Anyone had any experience with these types of rye grass...all this talk about Italian ryegrass has me wanting to drill some rye this fall in my Bermuda grass. I have some native rye grass already but not enough to really justify mowing and baling it so I was looking at some of the Tetraploid Annual Ryegrass variety to make an early spring harvest.

http://smithseed.com/seed/forage/annualrye/attain.shtml

http://www.hancockseed.com/seed-varieties-241/ryegrass-seed-433/rye-grass-seed-for-pasture-505/jumbo-annual-ryegrass-seed-50-lb-bag-857.html


----------



## rajela (Feb 15, 2014)

Well since no one here has any experience with the Tetraploid Annual Ryegrass. I need to know if any of the seed dealers here can get any Passerel Plus Grazer Rye Grass Seed?


----------



## MScowman (May 18, 2011)

Just got in and checked this page, I have had good experience with some of those that are on that list. This year I planted Jumbo, Tam T Bo, and Gulf. Gulf will not make it through very many freezes. This year alone all the Gulf I planted got killed during the cold snap we had this winter.


----------



## somedevildawg (Jun 20, 2011)

I can get all the seeds you need for Italian ryegrass (if that's what it is) off of my disc mowers and send it to ya.....can't stand it in my Bermuda fields....


----------



## endrow (Dec 15, 2011)

I cannot believe the interest in this rye grass . I have seen in our area alfalfa ,barley ,and wheat fields . Ruined by volunteer annual rye grass they say it wont reseed >>they say an annual wont come back next year. I say this years forage next years weed ,Here I can Mow rake dry bale and sell oats hay . Cannot say that for rye grass. Would not use it for companion crop or covr crop


----------



## rajela (Feb 15, 2014)

What about the OG will it grow as far south as the Okla/ Texas border.


----------



## rajela (Feb 15, 2014)

somedevildawg said:


> I can get all the seeds you need for Italian ryegrass (if that's what it is) off of my disc mowers and send it to ya.....can't stand it in my Bermuda fields....
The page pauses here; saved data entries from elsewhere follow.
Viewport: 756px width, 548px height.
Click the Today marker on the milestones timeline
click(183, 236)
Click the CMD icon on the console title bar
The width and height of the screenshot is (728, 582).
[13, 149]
If you getting seeds your cutting it to late. Needs to be cut before seeding.


----------



## hillside hay (Feb 4, 2013)

I believe the ryegrass wakes up before the Bermuda. Doesn't take long at all for it to head out.


----------



## rajela (Feb 15, 2014)

Here you can cut Ryegrass in late April or a little earlier if it starts to head out which is before the Bermuda gets started. After a good cutting it is usually done for the year as it starts to get to hot for it to grow. Now this year has been a bit different. You can also graze it in the fall and early spring since it will start greening up around first of March.


----------



## hillside hay (Feb 4, 2013)

Green in March.... I could only imagine. Lol the only green I see in March is down in the machine shed and left in envelopes by the back door.


----------



## rajela (Feb 15, 2014)

This pic was taken the week before Easter this year. Just some regular ole native volunteer Ryegrass.


----------



## deadmoose (Oct 30, 2011)

I was going to post a pic of some ryegrass here in march or April but it was too depressing. Covered in snow. Grass is greening up now and threatening to start growing.


----------



## rajela (Feb 15, 2014)

Hey any of you northern guys know how far south OG will grow?


----------



## hillside hay (Feb 4, 2013)

I think it grows pretty well in the Ozarks maybe further south. likes a lot of moisture


----------



## weatherman (Dec 5, 2008)

Planted 17 acres April 2013 with alfalfa, OG (very late maturing) and Green Spirit Italian Rye (diploid and tetraploid Italian ryegrasses). Pics worth thousand words.


----------



## deadmoose (Oct 30, 2011)

weatherman said:


> Planted 17 acres April 2013 with alfalfa, OG (very late maturing) and Green Spirit Italian Rye (diploid and tetraploid Italian ryegrasses). Pics worth thousand words.
> 
> 
> 
> ...


What was your seeding rate? Looks good.


----------



## MScowman (May 18, 2011)

weatherman said:


> Planted 17 acres April 2013 with alfalfa, OG (very late maturing) and Green Spirit Italian Rye (diploid and tetraploid Italian ryegrasses). Pics worth thousand words.
> 
> 
> 
> ...


Wow that looks great! Wish I had some that looked that good.


----------



## weatherman (Dec 5, 2008)

Mixed OG and green spirit together. Planted on a diagonal (NW to SW) at 9 lbs/acre each. Alfalfa was planted (east to west) at 15lbs./acre. Other field across the road ain't as pretty. Hoping to thicken it up with OG.


----------